Verilen Görev: Aşağıdaki, İbrahim Sadık Efendi'nin görevlerini anlatan metin parçasına göre (a), (b) ve (c) ifadelerinin metinle uyuşup uyuşmadığını belirtin. Her biri için evet ya da hayır deyin ve kararı belirleyen sözleri metinden aynen alıntılayın. (a) İbrahim Sadık Efendi, 24 Mart 1903'te medresenin müderris-i evveli olmuştur. (b) İbrahim Sadık Efendi, müftü müsevvidliği görevine 300 kuruş maaşla başlamıştır. (c) Müftülük seçiminde Hocazade Süleyman Efendi 11 oy almıştır.

Metin Parçası:
▬▬▬▬▬▬

İbrahim Efendi, Ağustos 1899 tarihinde bu medresede müderris-i sani (ikinci müderris)olarak göreve başlamış. Dârun-Nâfia Medresesi’nde müderrislik yapan ve İbrahim Sadık Efendi’nin eski hocalarından olan Hafız Abdullah Efendi, 1903 yılında vefat edince, medresenin müderris-i evvellik (baş müderrislik) kadrosu boş kalır. Bunun üzerine Karesi naibi (kadısı) üst makama bir yazı yazar ve müderris-i sani İbrahim Sadık Efendi’nin müderris-i evvel olması gerektiğini ifade etmiştir. Böylece İbrahim Sadık Efendi 24 Mart 1903 tarihinde, aynı medresenin müderris-i evveli olmuştur. Aynı yıl içerisinde 10 Ekim 1903 tarihinde 21 talebeye icazetname vermiştir. Ayrıca kendisine Bursa Sahn müderrisliği payesi takdim edilmiştir. Başarılı bir müderris olduğundan ve Balıkesir’de bulunan yöneticiler tarafından sevildiğinden, kendisi daima terfi ettirilmiş, önemli makamlara tayin edilmiştir. Karesi Mutasarrıflığı’nın 25 Mart 1905 tarihinde kendisinin dört farklı derse girmesine karar vermesi ve aynı yıl içinde, müftü ile şeyhülislamın müderris-i evvelliğe en çok layık olan kişinin İbrahim Sadık Efendi olduğunu ifade etmesi, bu başarısını göstermektedir. İbrahim Sadık Efendi bu medresede pek çok öğrenci yetiştirecektir.
ÖNCE MÜFTÜ YARDIMCILIĞINA, SONRA DA MÜFTÜLÜĞE TAYİN
1912 yılında Karesi mutasarrıfı, Şeyhülislam’a, müftü müsevvidi (yardımcısı) tayini ile ilgili bir yazı yazar. Bu yazıdan, merkez ilçe müftü müsevvidliği görevinin uzun zamandan beri boş olduğu anlaşılmaktadır. Karesi mutasarrıfı bu göreve ahlaklı, ağırbaşlı ve başarılı bir kimse olan İbrahim Sadık Efendi’nin layık olduğunu bildirir. Bunun üzerine Şeyhülislam Abdurrahim Talib Efendi, İbrahim Sadık Efendi’nin bu göreve uygun bir kimse olduğunu ifade etmiş ve tayinine, hiçbir engel olmadığını belirtmiştir. Ayrıca göreve başlar başlamaz, maaşının ödenmesini emretmiştir. Böylece İbrahim Sadık Efendi 14 Mayıs 1912 tarihli emirle, Balıkesir müftü müsevvidliğine tayin edilmiş ve 200 kuruş maaşla 20 Mayıs 1912 tarihinde yeni görevine başlamıştır. Ancak iki yıl sonra 14 Mart 1914 tarihinde müftü müsevvidliği görevinden alınmış ve iki yıl sonra da 14 Ekim 1916 tarihinde Karesi Sancağı Medresesi’ne 240 kuruş maaşla müderris olarak tayin edilmiştir. Dört yıl bu görevde kaldıktan sonra, Karesi Sancağı müftü vekili olmasına karar verilmiş ve 14 Temmuz 1920 tarihinde 750 kuruş maaşla bu görevi yapmaya başlamıştır. Birkaç ay sonra da Balıkesir müftüsü Abdullah Esad Efendi görevinden ayrılması üzerine, boş olan müftülük kadrosu için memuriyet hakkındaki kanunun 38. maddesi gereğince bir seçim kurulu oluşturulmuştur. Üç müftü adayı belirlenmiş ve seçim yapılmıştır. İbrahim Sadık Efendi 32, Müderris Müftüzade Hakkı Efendi 11 ve Müderris Hocazade Süleyman Efendi 10 oy almışlardır. Böylece oy çokluğu ve oy farkıyla İbrahim Sadık Efendi’nin bu göreve layık olduğu anlaşılmış ve İbrahim Sadık Efendi 2 Aralık 1920 tarihinde 1500 kuruş maaşla müftülük yapmaya başlamıştır.

▬▬▬▬▬▬

Veri kümesi kayıtları:
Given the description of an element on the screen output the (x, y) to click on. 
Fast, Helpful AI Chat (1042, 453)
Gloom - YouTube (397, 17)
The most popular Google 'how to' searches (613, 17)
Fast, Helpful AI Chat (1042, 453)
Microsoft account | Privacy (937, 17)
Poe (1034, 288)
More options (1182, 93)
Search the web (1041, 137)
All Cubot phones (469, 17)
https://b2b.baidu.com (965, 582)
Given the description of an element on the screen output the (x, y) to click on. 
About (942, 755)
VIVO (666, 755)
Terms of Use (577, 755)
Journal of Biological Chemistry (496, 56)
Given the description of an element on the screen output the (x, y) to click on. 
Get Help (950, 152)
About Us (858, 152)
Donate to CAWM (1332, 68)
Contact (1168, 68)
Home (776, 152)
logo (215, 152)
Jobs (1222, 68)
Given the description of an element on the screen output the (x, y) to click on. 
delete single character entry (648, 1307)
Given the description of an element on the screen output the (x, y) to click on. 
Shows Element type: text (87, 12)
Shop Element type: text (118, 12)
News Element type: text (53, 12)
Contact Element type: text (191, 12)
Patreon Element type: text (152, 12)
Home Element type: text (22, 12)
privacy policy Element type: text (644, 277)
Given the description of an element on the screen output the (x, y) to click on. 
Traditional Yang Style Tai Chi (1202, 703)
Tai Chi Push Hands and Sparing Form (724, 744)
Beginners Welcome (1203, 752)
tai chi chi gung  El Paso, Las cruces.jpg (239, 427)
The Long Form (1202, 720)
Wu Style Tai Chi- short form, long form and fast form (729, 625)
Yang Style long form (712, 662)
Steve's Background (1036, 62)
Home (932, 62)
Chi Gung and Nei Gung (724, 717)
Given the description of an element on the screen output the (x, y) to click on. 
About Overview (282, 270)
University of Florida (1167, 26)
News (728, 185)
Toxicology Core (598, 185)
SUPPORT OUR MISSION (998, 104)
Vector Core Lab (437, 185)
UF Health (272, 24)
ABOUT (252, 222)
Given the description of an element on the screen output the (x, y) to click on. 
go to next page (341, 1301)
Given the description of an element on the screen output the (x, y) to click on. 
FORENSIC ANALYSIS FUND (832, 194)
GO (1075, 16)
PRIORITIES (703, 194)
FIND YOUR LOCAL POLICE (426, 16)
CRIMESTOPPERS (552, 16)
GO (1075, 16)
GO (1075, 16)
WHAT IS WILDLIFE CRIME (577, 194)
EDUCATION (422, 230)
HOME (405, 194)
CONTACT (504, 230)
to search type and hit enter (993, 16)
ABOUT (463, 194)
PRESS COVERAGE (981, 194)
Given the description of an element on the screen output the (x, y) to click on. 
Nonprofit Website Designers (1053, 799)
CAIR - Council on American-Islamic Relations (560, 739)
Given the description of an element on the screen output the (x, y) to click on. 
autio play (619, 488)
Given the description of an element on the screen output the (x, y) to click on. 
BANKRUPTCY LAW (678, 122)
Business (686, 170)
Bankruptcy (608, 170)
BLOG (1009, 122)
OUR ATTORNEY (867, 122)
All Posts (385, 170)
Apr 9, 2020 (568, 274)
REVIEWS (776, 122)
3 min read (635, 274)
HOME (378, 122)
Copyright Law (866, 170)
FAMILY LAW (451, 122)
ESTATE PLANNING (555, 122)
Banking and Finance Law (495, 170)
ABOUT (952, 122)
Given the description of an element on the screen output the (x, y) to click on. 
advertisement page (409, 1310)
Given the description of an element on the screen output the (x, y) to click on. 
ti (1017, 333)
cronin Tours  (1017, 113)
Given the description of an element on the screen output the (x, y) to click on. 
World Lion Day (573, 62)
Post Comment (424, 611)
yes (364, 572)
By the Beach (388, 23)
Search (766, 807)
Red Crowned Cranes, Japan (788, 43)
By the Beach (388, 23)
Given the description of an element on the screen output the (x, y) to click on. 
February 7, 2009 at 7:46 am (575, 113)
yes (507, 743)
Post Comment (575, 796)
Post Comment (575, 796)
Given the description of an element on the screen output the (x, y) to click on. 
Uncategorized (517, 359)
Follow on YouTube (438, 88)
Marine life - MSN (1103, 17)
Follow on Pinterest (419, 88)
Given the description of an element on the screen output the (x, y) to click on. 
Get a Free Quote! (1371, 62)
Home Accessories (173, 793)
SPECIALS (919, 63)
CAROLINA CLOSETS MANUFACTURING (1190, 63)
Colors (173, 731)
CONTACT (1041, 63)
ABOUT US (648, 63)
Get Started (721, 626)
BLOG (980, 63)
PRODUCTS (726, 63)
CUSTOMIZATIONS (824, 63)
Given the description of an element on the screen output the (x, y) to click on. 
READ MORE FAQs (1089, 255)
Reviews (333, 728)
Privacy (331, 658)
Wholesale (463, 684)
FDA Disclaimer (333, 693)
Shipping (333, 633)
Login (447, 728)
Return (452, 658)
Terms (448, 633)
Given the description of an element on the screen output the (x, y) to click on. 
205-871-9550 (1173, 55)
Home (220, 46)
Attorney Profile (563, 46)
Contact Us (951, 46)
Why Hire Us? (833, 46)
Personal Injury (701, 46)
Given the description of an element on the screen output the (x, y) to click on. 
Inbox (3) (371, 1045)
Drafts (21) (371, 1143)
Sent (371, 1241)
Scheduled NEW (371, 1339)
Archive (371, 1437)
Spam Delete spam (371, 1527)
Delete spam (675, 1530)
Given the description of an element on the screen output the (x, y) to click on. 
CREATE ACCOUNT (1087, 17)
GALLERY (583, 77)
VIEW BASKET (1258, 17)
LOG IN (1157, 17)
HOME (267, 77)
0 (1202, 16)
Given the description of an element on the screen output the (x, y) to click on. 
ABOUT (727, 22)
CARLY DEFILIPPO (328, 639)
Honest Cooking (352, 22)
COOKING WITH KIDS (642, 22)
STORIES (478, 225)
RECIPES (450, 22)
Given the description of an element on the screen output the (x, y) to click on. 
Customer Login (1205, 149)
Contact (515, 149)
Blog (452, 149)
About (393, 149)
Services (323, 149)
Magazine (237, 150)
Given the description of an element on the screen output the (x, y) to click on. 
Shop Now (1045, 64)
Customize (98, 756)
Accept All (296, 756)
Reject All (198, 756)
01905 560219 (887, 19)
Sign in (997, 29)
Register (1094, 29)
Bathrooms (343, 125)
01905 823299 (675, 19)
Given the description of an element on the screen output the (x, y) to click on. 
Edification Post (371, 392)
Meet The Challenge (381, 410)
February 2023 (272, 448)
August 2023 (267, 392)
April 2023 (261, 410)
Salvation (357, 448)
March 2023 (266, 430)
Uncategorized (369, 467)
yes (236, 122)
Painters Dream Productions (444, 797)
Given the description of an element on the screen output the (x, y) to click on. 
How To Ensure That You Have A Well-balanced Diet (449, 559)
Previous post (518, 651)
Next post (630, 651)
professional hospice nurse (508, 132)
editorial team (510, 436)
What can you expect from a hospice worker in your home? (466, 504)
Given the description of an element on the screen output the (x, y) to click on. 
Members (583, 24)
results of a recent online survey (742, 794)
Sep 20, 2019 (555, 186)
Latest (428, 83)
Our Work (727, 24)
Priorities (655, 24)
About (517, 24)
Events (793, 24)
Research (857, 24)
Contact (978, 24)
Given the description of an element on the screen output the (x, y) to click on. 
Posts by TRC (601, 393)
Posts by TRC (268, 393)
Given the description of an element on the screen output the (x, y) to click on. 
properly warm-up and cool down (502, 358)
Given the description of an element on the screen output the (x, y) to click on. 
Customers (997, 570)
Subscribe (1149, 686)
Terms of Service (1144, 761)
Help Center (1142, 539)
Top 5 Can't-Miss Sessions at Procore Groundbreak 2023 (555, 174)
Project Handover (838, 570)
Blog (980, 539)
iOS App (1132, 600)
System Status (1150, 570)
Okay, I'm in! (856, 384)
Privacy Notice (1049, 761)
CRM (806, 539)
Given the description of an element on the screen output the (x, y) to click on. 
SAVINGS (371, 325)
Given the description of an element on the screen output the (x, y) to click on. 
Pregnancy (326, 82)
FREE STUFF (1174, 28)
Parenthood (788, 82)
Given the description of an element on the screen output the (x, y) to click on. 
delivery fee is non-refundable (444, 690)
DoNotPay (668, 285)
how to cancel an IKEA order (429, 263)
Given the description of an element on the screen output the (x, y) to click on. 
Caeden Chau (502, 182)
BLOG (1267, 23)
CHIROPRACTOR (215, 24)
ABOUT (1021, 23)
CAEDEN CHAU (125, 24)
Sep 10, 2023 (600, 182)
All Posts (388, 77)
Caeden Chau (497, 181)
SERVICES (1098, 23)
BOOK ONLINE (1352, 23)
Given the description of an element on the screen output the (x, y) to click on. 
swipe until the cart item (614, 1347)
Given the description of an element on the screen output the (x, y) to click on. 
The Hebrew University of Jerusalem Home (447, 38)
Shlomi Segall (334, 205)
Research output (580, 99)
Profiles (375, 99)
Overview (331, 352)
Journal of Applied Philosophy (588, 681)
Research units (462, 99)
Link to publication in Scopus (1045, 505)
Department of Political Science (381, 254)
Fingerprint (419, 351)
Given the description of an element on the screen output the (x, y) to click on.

▬▬▬▬▬▬

Yanıt:
(a) Evet: "Böylece İbrahim Sadık Efendi 24 Mart 1903 tarihinde, aynı medresenin müderris-i evveli olmuştur."
(b) Hayır: "200 kuruş maaşla 20 Mayıs 1912 tarihinde yeni görevine başlamıştır."
(c) Hayır: "Müderris Hocazade Süleyman Efendi 10 oy almışlardır."